MATERIALS PROVIDED START

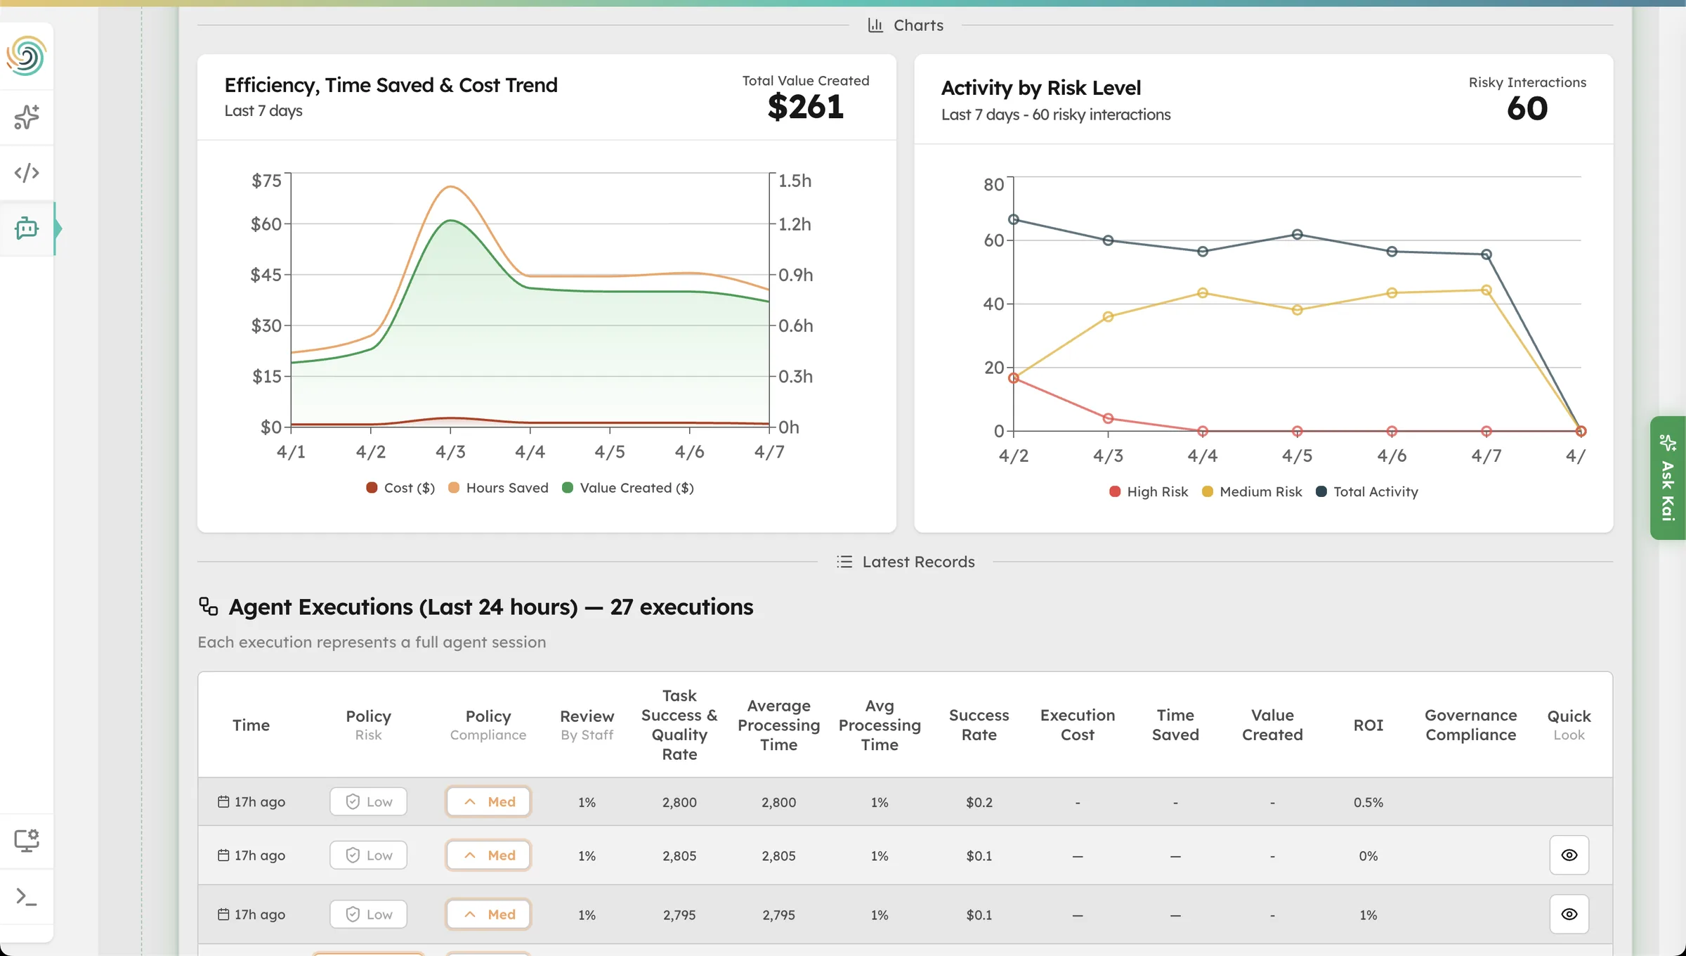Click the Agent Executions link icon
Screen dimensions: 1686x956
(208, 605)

MATERIALS PROVIDED END
MATERIALS PROVIDED START

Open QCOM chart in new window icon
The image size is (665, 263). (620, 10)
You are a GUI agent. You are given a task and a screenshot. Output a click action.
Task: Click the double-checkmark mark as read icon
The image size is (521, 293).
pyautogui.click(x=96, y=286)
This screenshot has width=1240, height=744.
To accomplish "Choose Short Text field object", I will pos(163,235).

MATERIALS PROVIDED END

> [WHAT TO DO]
Lines containing the string "screenshot" are the ones to copy from the entries above.

> [RESPONSE AREA]
You are a GUI agent. You are given a task and a screenshot. Output a click action.
This screenshot has width=1240, height=744.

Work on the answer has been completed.